A wave of nausea washed over Mab, and she threw her hands onto his chest to steady herself. She was surprised to find herself noticing how lean his body was under her fingertips. She shook her head to rid herself of those thoughts.
“Mab!” shouted Tilly, rounding the side of the monument. “I think I k-killed him!”
Mab was surprised that she could hear Tilly, though the steep side of the mound, the bit that had been partially exposed by an excavation, seemed to shelter them somewhat from the worst of the storm.
Killed him.
Mab was finally pulled to her senses. Was the man beneath her dead?
Without thinking, her fingers glided up his chest and fumbled about his neck. It was desperately hard to tell – the bitterness of the night had begun to numb her fingers, and between the rain and mud, finding a—
Ah! There it is. A pulse!
Mab hadn’t killed him, though if they didn’t get him back to the house soon, the weather surely would. And she was almost certain that, underlying the smell of fresh earth and sweet ozone, a strange copperiness lingered. She really hoped that the wetness on her hands was solely from rain and not a fatal head injury from the man beneath her.
From the corner of her eye, she could just make out the form of a second prone body lying a couple of feet to her side, the eerie form of Tilly hovering over it.
The rain was still beating hard on the ground, and Mab slipped ungracefully in the mud as she attempted to disentangle herself from the body she’d fallen on. Her knees wobbled as she finally pulled herself into a standing position, then immediately slipped, her face connecting with the slick mud. Groaning, she carefully pushed herself to her feet once more.
Tilly’s haunting form was staring at her outstretched hands disbelievingly. “He just came out of nowhere ... both of t-them ... and he must have slipped when I w-walked into him ... and you were just gone ... and I killed him! I killed a man! I didn’t mean to!” Tilly grabbed hold of Mab’s shoulders. “What are we going to do? Please don’t let Aunt áine send me back ... I c-can’t go back ... I killed him!”
“Calm down, Tilly,” Mab said, though she herself was starting to shake with fear.
Mab dropped to her knees, hands outstretched and feeling the new form beneath her. This man, from what little she could see in the dark, wasn’t as robust as the other. As her fingers fumbled down his face and towards his neck, she noted that his features weren’t quite as sharp as the other mans. Finally, she managed to press her fingers into the man’s neck.
“He’s not dead either,” she said. “They’re just unconscious.”
Tilly let out a sigh of relief.
“We ought to get to the house,” Mab said. “We need to find one of the guards to help us bring them back.”
Tilly looked from Mab to the prone forms and back to the house. “What if we can’t f-find them again?”
“Can’t find ... Oh.” Mab looked back towards the house.
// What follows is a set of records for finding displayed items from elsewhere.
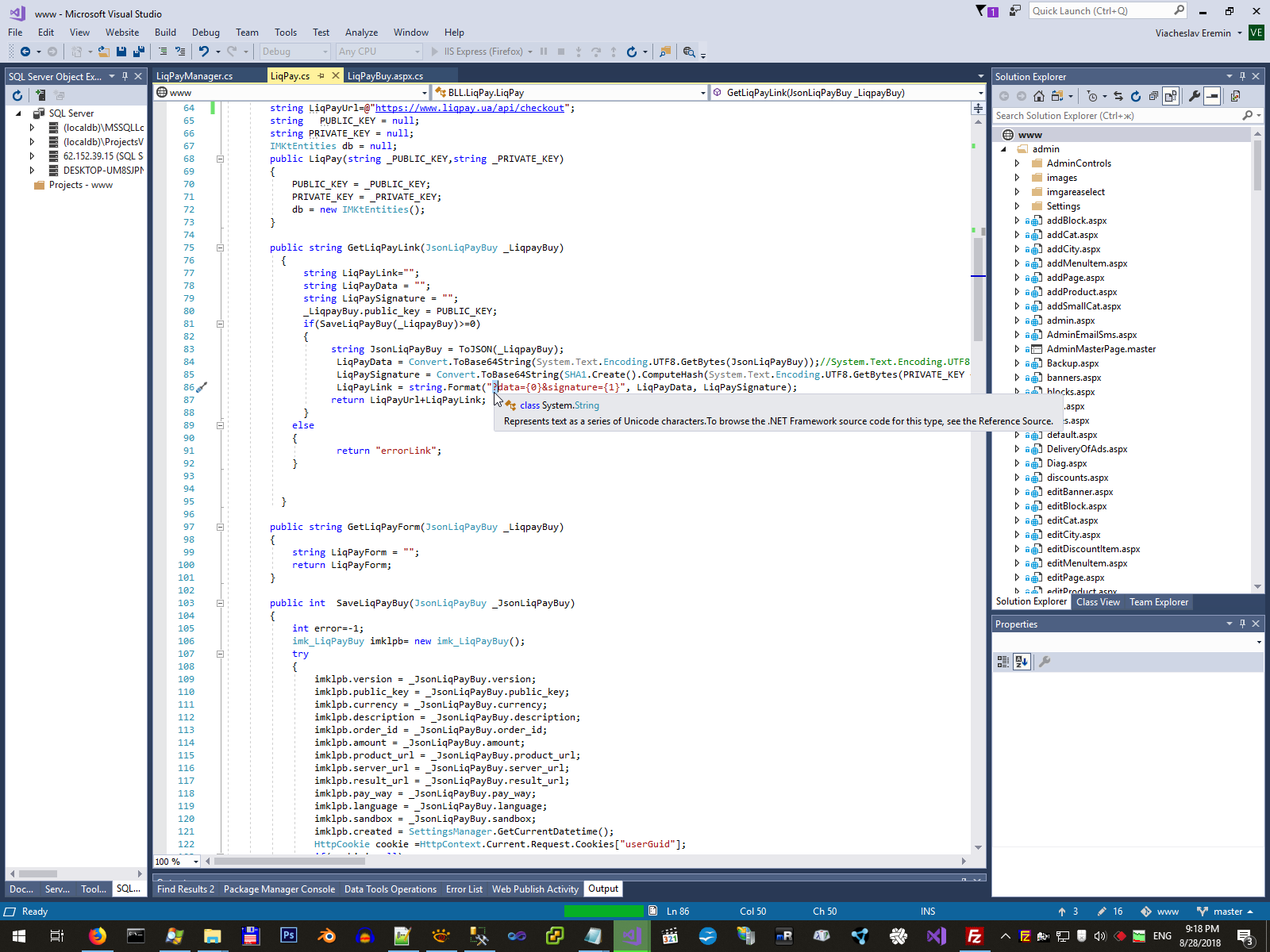Toggle Categorized view in Properties panel
The image size is (1270, 952).
tap(1003, 662)
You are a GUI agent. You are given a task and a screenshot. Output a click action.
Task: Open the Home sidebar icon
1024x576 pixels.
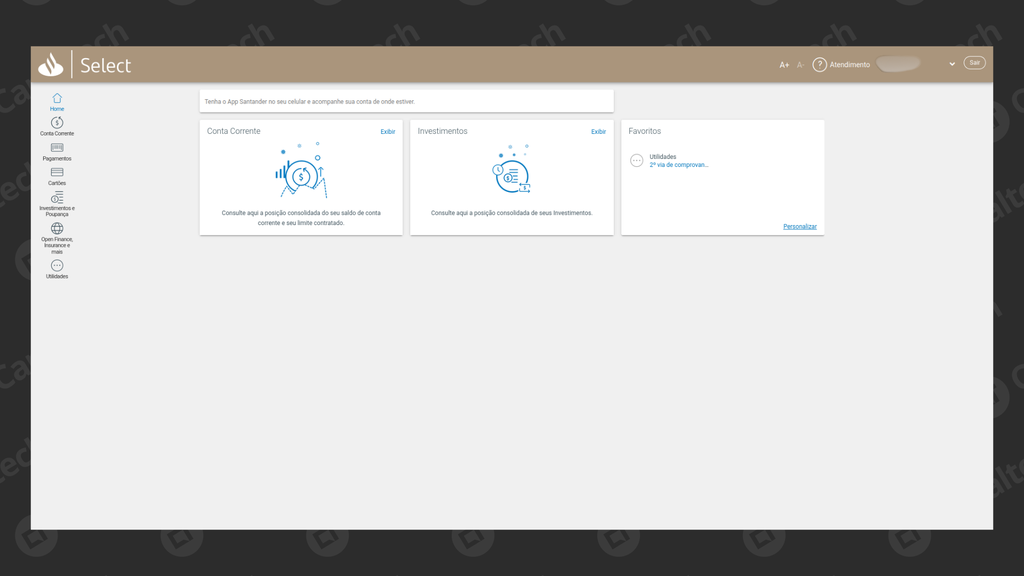pyautogui.click(x=57, y=99)
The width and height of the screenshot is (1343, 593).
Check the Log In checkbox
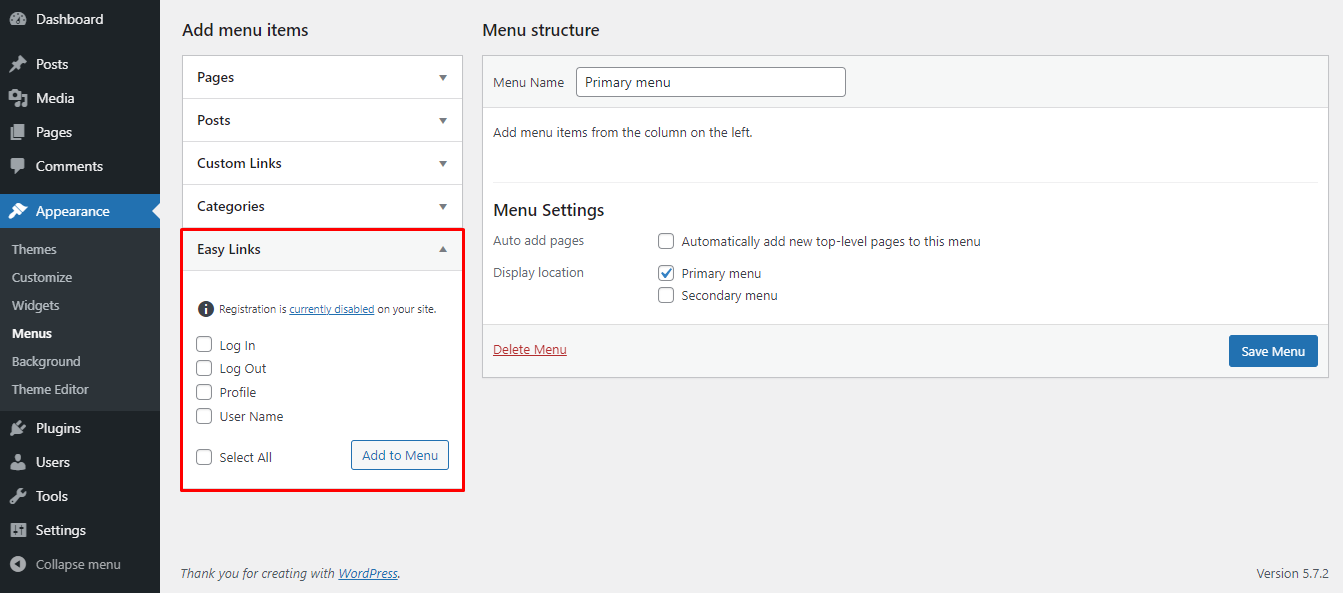pos(204,345)
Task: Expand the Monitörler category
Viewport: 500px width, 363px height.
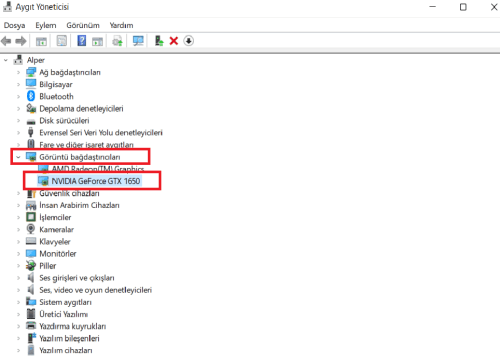Action: tap(19, 254)
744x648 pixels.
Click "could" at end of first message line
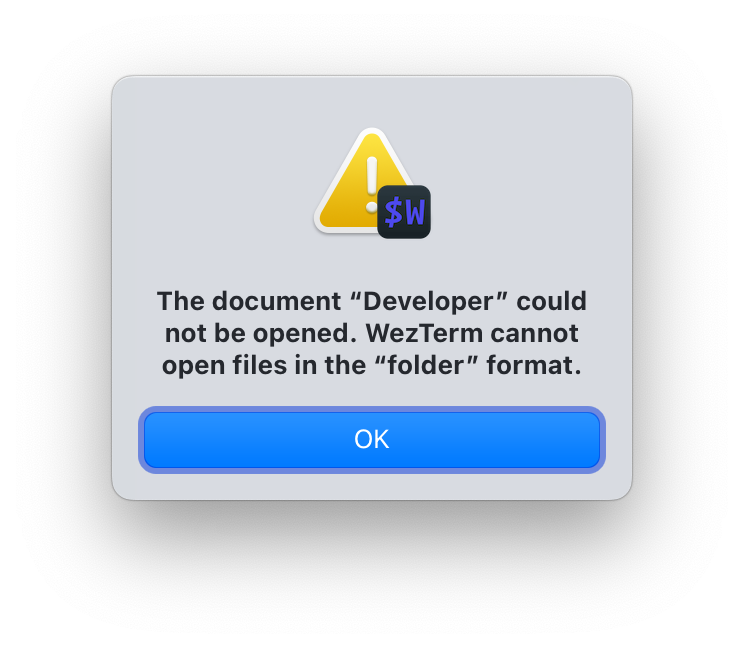click(x=552, y=301)
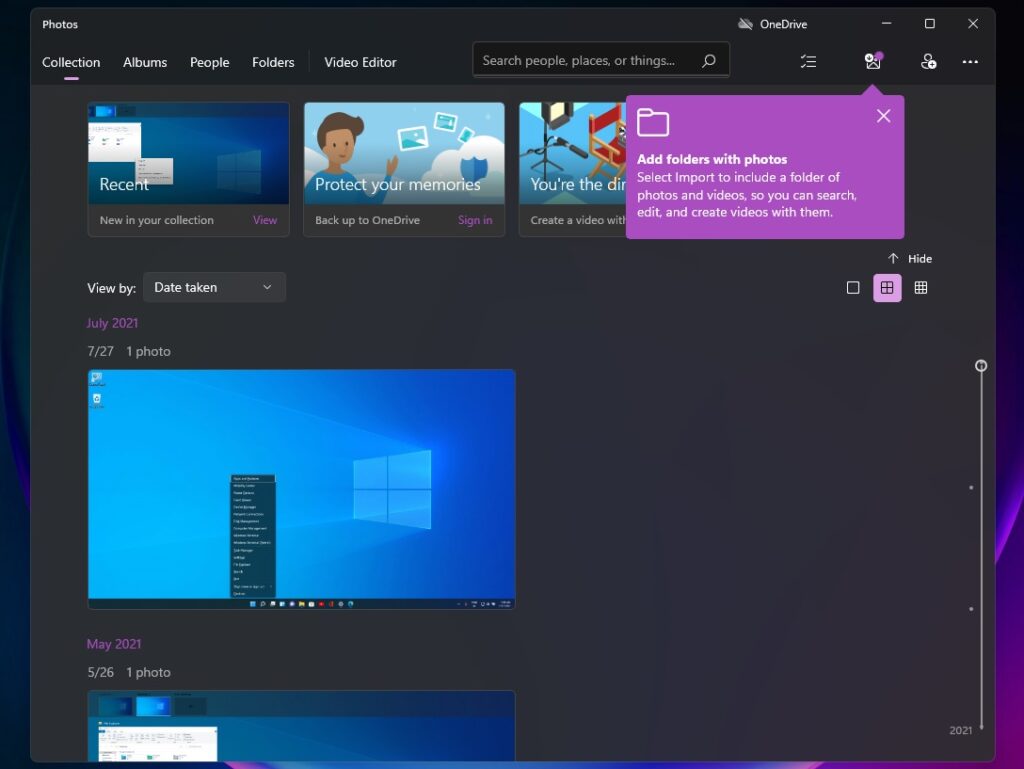The height and width of the screenshot is (769, 1024).
Task: Switch to the Albums tab
Action: coord(144,62)
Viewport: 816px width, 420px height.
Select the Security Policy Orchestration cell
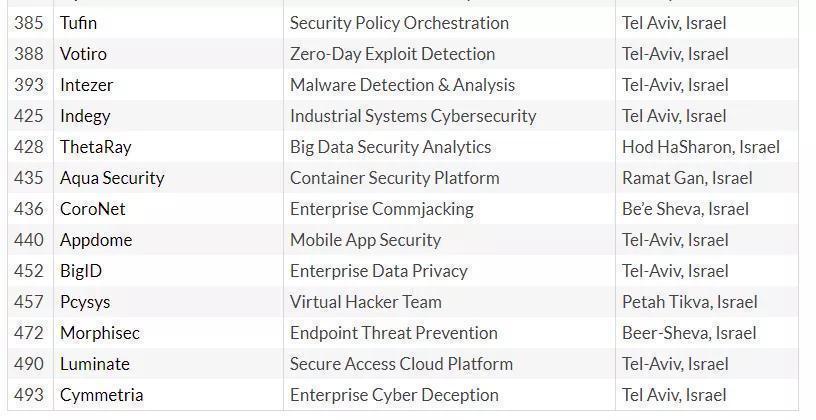[x=399, y=23]

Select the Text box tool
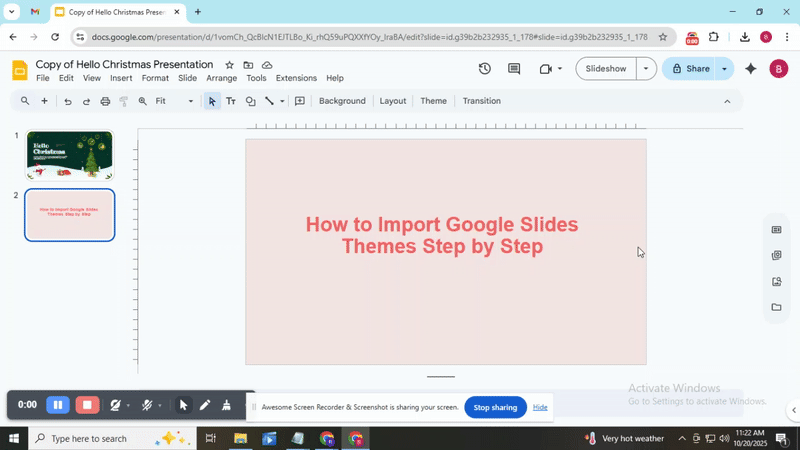pyautogui.click(x=231, y=101)
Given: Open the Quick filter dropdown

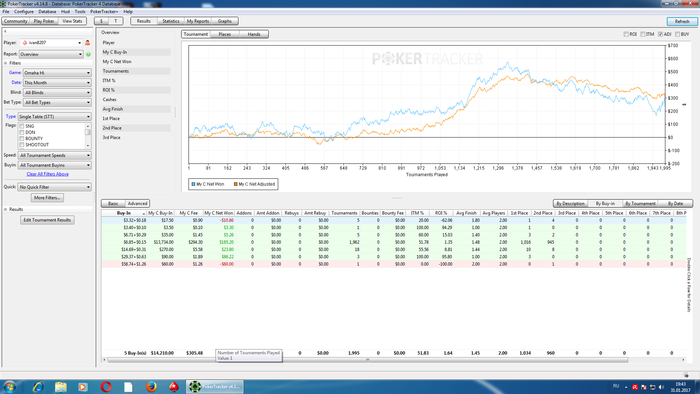Looking at the screenshot, I should [x=54, y=187].
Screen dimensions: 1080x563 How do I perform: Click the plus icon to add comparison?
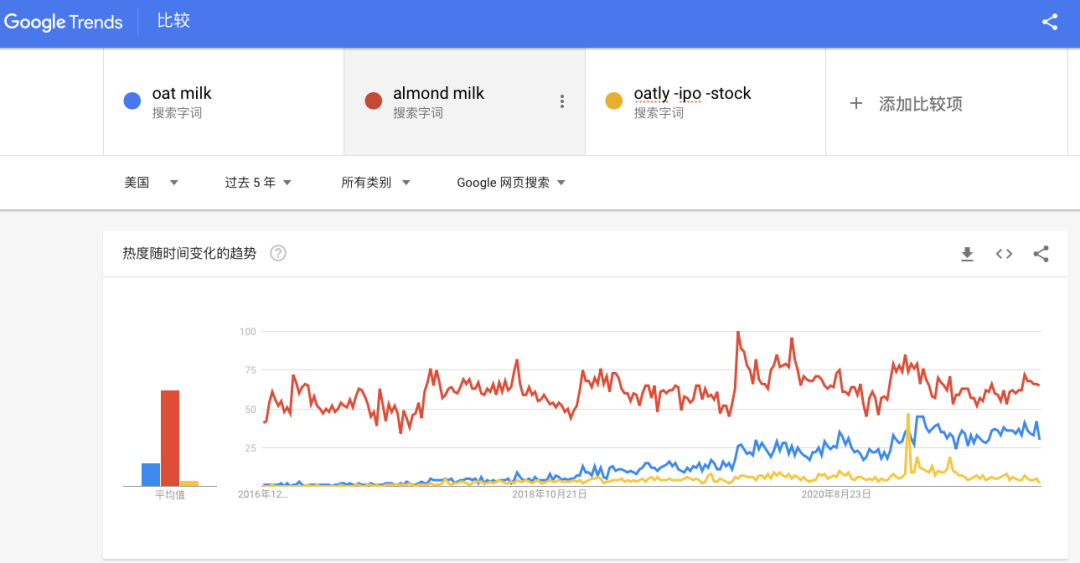point(855,103)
She hadn’t thought of that. She and Tilly simply had to walk towards the lights; they’d be able to find their way to safety easily enough. But trying to find the bodies in the dark ...
Mab hadn’t quite noticed just how big the ancient mound was when she’d viewed it from afar. Having climbed it and subsequently fallen down it, she realised it was practically the size of a large hill. It would take a long while for the guards to search the perimeter of it, and searching for two mud-caked bodies with nothing but candlelight to guide them ... Mab wasn’t convinced that the men would be found before daybreak, and by then, it would most likely be too late.
Mab glanced towards Tilly, who was once again looking at her hands in disbelief.
“We’ll have to drag them back ourselves,” Mab shouted over the cool wind that had begun to creep around their sheltered side of the mound. After what Tilly had told her about her fear, she wasn’t sure if the girl would be able to bring herself to touch the men, but Mab couldn’t do it by herself.
In the pitiful light offered by the sliver of moon, she could see Tilly look from her hands up to Mab. Though Mab couldn’t be sure on account of the darkness, she could have sworn Tilly wore a look of resolve.